What the exercise asks = Rewrite the material, starting at the line that contains "Select the PythonApplication1.py tab" and continuing through the end, with "Instruction" changed to "Goal" and everything else left the same.

Information provided =
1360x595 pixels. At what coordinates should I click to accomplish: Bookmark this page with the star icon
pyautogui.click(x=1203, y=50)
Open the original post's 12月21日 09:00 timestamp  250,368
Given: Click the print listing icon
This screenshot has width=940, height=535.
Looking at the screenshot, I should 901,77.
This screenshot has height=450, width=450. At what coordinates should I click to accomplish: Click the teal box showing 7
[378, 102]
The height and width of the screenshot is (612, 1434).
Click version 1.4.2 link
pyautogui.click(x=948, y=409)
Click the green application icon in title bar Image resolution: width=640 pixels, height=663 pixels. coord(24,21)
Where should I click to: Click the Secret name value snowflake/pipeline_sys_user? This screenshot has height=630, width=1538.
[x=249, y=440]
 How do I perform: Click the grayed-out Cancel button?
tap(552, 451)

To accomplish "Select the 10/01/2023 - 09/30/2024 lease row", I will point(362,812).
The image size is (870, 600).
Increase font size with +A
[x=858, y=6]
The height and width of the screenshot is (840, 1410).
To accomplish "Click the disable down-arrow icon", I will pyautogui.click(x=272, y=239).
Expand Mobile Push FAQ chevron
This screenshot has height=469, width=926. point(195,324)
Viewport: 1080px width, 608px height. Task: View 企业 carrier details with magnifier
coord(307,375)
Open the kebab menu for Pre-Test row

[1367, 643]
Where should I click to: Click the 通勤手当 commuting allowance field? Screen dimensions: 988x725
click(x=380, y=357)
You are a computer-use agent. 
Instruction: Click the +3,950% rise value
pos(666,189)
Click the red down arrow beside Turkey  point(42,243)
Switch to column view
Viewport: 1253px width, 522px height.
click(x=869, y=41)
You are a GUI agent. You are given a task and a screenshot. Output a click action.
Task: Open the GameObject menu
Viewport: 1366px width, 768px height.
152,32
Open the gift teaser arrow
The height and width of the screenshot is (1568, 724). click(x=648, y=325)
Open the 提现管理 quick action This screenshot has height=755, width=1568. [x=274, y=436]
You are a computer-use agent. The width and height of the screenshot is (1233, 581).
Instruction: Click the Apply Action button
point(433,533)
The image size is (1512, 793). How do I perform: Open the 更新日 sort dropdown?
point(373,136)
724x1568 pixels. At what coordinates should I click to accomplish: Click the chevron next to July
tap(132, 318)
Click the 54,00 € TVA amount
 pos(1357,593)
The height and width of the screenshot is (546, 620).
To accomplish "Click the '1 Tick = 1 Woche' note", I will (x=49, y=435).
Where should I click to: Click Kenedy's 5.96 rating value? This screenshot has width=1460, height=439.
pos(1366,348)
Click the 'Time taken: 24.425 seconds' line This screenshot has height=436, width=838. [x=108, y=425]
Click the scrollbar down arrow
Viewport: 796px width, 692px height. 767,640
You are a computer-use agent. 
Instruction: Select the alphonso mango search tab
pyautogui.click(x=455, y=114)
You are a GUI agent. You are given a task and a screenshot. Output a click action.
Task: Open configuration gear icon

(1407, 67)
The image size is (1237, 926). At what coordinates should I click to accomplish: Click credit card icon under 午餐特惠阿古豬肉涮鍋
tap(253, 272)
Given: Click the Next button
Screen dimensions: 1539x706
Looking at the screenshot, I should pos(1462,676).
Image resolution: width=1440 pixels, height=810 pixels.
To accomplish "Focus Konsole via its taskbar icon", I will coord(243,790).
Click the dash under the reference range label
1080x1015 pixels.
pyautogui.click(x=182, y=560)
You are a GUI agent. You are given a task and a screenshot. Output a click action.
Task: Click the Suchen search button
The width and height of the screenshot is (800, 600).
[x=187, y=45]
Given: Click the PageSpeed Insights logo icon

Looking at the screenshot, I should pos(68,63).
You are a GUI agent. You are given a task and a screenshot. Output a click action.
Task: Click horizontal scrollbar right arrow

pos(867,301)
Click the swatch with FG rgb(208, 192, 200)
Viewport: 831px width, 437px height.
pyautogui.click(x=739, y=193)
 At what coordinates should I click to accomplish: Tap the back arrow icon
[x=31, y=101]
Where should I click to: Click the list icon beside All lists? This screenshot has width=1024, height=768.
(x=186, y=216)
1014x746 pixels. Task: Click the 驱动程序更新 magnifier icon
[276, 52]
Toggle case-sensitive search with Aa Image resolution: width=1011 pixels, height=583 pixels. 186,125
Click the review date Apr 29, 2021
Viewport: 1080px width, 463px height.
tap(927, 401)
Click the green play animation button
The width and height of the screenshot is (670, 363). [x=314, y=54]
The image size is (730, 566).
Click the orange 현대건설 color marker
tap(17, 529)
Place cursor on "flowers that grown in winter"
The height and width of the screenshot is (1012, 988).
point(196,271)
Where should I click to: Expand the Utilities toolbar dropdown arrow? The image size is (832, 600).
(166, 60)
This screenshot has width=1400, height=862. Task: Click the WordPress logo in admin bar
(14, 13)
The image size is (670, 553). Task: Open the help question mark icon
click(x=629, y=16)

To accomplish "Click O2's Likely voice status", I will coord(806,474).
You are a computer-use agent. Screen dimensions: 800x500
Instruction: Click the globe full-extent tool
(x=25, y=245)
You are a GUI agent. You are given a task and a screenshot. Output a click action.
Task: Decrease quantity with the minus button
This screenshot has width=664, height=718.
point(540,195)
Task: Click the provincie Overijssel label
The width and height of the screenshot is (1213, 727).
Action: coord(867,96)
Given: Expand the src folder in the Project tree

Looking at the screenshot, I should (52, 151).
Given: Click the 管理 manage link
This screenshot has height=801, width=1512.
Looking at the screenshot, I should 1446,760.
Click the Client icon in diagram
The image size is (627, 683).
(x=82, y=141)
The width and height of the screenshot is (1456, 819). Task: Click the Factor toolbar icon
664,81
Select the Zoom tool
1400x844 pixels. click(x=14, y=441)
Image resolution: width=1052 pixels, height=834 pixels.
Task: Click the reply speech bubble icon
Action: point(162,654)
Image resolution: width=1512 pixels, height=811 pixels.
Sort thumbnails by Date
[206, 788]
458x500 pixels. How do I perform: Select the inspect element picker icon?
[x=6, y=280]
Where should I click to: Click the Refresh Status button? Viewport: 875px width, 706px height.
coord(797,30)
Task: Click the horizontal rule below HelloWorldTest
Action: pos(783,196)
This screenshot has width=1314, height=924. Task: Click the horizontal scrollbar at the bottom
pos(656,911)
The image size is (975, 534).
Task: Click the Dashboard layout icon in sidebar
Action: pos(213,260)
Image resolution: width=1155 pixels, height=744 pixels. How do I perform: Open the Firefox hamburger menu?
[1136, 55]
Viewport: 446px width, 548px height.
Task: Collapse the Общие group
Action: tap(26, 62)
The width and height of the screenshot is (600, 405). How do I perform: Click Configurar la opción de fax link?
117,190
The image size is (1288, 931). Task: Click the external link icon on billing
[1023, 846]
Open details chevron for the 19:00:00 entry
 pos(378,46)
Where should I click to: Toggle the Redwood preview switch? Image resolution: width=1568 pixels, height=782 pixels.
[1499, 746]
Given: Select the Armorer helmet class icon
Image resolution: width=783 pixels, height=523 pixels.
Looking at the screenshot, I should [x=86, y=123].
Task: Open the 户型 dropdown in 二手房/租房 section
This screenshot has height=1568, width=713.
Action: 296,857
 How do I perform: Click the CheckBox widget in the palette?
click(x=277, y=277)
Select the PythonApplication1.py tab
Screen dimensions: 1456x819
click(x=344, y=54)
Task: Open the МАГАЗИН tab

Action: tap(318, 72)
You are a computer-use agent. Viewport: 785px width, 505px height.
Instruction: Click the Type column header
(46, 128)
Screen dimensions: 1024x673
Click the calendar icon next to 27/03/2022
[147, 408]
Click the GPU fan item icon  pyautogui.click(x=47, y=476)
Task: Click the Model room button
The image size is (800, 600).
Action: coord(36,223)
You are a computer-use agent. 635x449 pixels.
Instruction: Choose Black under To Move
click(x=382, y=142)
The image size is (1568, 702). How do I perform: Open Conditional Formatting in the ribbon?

Completed task =
Select the PythonApplication1.py tab
Screen dimensions: 1456x819
click(x=344, y=54)
Task: Open the МАГАЗИН tab

Action: tap(318, 72)
You are a computer-use agent. Viewport: 785px width, 505px height.
Goal: Click the Type column header
(46, 128)
Screen dimensions: 1024x673
Click the calendar icon next to 27/03/2022
[147, 408]
Click the GPU fan item icon  pyautogui.click(x=47, y=476)
Task: Click the Model room button
The image size is (800, 600).
Action: coord(36,223)
You are a computer-use agent. 635x449 pixels.
Goal: Choose Black under To Move
click(x=382, y=142)
The image size is (1568, 702). How do I perform: Open Conditional Formatting in the ribbon?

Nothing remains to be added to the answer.